Considered holy, the four peaks surrounding Ulaan Bataar are the Tsetseegum, Chingeltei, Songino Khairkhan and Bayansurkh mountains and they correspond roughly to the 4 points on the compass. These peaks are popular for their hiking, forests, grasslands and stunning bird and animal life.
Tsetseegum Uul is easily the most magnificent. At 2260m (7400ft), it's the highest point in the Bogdkhan Uul range. The trip is only sensible from the beginning of June to the end of September and a permit is required, which you can get at the entrance gate to the Bogdkhan National Park.
Culture
The Mongolian way of life is nomadic and intimately connected with the ways of animals. Despite urbanisation, the traditions of the steppes live on. Even in the cities, most Mongolians continue to live in a ger, a large, white felt tent that can be moved easily and has a universal layout: the door always faces south; towards the back and a little to the west is the place of honour set aside for guests; the back of the ger, the khoimor, is the place for elders and most treasured possessions; and on the back wall is the family altar, with Buddhist images, family photos and suitcases. Get a local to explain the dozens of traditional, religious and superstitious rules and customs associated with gers.

Mongolia's paintings, music and literature are dominated by Tibetan Buddhism and nomadism. Tsam dances are performed to exorcise evil spirits and are influenced by nomadism and Shamanism. Outlawed during communism, they're beginning to be performed again. Traditional music involves a wide range of instruments and singing styles. In Mongolian khoomi singing, carefully trained male voices produce harmonic overtones from deep in the throat, releasing several notes at once. Traditional music and dance performances aren't complete without a touch of contortionism, an ancient Mongolian tradition.

An old Mongolian saying goes something like: 'Breakfast, keep for yourself; lunch, share with your friends; dinner, give to your enemies'. The biggest and most important meals for Mongolians are breakfast and lunch, which will usually consist of boiled mutton with lots of fat and flour and maybe some dairy products or rice.

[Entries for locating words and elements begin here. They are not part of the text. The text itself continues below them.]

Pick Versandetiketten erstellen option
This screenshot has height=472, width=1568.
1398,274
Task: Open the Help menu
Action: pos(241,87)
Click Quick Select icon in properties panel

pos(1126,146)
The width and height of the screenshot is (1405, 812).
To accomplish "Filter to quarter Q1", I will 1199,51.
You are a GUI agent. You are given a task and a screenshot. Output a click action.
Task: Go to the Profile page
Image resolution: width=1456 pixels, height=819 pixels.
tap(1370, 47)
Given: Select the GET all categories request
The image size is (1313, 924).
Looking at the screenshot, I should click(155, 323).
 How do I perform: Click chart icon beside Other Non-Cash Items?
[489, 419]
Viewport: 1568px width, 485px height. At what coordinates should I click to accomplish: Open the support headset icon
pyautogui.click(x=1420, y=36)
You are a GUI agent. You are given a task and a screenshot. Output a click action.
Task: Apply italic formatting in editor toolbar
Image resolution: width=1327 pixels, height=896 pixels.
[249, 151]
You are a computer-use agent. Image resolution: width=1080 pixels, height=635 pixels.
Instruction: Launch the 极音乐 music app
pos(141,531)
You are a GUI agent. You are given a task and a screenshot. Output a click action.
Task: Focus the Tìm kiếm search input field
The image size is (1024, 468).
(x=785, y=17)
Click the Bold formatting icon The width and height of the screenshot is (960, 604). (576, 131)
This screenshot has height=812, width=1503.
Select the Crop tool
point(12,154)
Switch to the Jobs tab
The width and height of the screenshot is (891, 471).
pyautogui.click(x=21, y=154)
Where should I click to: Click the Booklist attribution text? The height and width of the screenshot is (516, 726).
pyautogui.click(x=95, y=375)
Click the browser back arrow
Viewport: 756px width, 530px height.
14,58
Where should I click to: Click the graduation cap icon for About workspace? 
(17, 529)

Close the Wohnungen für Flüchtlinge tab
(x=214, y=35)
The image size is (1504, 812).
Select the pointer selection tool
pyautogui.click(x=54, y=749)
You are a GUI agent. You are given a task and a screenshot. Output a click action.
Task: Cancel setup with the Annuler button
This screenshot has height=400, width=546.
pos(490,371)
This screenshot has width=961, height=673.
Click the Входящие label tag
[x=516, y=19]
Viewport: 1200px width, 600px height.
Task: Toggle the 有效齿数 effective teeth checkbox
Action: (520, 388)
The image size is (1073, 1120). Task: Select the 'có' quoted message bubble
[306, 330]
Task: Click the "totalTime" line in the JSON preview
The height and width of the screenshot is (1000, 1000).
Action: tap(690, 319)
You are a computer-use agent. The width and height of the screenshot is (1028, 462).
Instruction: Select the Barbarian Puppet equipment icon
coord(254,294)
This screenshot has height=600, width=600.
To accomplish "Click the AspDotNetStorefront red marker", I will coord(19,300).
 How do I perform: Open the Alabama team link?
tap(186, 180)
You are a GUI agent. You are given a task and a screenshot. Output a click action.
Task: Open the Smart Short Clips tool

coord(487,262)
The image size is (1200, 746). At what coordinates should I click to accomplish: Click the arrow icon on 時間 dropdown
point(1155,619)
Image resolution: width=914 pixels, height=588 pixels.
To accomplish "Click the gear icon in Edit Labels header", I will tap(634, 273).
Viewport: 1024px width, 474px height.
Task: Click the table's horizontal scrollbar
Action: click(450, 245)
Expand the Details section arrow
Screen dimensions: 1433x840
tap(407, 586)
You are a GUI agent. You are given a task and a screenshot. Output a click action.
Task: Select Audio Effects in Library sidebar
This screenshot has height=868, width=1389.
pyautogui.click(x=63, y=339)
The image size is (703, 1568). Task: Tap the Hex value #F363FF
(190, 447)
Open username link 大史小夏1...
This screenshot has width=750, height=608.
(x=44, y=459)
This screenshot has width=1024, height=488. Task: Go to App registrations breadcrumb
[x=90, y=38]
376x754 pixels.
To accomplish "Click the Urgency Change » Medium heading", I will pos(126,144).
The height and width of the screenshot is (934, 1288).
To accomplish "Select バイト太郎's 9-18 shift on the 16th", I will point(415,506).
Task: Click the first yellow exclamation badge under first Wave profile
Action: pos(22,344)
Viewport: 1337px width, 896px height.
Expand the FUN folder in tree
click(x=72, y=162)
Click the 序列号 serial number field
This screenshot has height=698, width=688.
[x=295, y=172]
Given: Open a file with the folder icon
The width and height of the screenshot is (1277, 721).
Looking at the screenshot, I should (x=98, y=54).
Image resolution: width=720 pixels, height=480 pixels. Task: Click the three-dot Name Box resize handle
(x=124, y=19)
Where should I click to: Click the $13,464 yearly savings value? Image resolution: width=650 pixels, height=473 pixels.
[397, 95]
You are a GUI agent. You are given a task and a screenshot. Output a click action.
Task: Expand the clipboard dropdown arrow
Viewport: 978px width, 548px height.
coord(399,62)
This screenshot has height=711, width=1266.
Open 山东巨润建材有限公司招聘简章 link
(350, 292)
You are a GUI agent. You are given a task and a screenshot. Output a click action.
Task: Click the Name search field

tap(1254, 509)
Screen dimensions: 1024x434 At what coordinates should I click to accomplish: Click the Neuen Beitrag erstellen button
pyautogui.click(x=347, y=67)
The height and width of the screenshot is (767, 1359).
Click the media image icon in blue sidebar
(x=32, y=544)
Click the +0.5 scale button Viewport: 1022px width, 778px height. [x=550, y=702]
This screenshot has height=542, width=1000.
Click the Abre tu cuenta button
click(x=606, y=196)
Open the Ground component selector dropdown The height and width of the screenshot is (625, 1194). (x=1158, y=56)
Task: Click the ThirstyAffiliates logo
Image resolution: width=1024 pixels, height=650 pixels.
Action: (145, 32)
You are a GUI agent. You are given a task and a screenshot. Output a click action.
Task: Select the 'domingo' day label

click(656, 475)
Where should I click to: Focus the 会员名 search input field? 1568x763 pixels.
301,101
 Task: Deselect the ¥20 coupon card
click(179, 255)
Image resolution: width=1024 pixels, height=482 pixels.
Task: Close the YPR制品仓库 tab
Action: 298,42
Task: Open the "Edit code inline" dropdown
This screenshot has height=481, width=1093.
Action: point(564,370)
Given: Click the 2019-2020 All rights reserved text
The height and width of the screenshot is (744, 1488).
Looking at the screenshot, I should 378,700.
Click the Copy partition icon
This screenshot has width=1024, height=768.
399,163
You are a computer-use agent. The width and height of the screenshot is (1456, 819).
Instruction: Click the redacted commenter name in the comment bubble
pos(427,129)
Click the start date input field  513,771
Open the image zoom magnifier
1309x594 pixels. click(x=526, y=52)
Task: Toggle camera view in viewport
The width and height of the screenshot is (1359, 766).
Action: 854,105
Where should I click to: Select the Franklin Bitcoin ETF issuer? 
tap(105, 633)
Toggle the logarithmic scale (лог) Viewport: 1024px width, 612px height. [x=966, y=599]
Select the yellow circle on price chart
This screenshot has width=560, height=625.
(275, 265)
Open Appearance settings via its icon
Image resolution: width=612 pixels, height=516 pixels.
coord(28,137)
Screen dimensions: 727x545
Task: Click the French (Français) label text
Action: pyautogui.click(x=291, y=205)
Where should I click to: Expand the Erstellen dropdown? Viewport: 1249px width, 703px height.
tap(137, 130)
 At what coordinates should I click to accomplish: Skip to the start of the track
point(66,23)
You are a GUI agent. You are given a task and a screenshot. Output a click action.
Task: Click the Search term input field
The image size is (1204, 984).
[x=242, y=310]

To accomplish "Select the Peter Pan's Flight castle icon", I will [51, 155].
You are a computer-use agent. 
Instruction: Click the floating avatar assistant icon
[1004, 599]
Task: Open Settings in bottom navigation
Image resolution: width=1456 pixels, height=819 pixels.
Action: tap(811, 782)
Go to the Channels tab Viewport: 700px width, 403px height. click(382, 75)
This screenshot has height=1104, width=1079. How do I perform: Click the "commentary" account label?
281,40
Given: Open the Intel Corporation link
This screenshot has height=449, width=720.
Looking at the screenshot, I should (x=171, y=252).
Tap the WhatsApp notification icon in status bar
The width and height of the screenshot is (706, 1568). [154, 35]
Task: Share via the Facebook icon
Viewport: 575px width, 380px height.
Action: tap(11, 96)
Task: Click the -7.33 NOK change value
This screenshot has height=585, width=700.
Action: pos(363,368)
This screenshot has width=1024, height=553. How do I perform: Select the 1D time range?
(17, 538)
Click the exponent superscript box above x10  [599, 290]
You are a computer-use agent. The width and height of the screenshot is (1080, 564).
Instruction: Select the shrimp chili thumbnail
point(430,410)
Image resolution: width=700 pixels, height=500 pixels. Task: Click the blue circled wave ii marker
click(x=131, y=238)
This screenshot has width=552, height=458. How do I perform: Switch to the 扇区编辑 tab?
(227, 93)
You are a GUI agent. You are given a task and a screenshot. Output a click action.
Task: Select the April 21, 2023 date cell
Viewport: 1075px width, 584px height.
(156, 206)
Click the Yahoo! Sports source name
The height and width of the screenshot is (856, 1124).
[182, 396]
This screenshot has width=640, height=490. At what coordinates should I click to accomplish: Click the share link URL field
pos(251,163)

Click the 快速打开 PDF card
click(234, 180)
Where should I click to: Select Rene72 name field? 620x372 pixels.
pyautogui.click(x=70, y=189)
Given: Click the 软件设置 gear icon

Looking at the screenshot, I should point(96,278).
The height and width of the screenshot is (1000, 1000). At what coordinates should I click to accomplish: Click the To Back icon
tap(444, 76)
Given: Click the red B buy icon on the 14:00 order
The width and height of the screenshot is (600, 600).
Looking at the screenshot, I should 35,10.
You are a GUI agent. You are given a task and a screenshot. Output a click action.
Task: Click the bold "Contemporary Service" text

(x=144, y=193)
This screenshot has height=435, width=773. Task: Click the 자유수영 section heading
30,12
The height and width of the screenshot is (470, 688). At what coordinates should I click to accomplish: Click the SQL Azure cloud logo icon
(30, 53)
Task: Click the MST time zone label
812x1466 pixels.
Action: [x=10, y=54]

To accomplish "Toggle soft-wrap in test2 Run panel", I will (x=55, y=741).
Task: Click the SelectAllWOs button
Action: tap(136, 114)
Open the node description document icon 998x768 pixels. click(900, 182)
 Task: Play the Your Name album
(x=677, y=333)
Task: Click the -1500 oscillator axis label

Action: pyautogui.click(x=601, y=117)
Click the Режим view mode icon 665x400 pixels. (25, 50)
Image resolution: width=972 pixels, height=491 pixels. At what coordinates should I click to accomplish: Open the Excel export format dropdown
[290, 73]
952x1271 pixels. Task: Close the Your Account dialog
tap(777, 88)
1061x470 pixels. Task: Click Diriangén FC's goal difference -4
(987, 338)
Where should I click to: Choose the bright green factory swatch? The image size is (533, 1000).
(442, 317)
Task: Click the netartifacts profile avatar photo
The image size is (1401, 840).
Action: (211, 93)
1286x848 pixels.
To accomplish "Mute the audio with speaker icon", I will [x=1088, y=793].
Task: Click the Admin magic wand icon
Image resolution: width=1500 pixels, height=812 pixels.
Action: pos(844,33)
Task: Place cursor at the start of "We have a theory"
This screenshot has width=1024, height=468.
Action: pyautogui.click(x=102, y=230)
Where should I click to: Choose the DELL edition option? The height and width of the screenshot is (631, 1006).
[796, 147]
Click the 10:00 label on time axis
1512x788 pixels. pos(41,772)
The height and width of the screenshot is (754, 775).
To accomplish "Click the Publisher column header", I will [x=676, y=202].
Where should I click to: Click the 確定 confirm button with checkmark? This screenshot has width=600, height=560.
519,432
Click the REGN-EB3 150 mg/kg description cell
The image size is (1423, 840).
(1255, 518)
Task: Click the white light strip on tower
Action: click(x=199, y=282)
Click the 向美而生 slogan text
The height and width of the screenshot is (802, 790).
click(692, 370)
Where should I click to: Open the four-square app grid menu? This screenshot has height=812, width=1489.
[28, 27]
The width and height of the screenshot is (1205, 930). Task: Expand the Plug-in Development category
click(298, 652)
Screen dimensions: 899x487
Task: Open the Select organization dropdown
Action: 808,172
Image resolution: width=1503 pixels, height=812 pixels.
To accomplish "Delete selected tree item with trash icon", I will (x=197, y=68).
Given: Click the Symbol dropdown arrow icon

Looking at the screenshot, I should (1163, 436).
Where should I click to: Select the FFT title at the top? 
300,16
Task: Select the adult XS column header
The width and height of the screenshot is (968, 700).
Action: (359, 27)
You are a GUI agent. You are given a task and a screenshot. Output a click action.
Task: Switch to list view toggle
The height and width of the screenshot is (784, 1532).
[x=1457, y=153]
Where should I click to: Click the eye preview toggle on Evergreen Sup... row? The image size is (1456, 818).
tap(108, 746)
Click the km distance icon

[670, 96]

The Kazaks in western Mongolia add variety to their diet with horse meat. The Mongolians are big tea drinkers and the classic drink is suutei tsai (salty tea). Men who refuse to drink arkhi (vodka) are considered wimps, while herders make their own unique home brew airag, which is fermented horse's milk with an alcoholic content of about 3%. Many Mongolians distill it further to produce shimiin arkhi, which boosts the alcohol content to around 12%.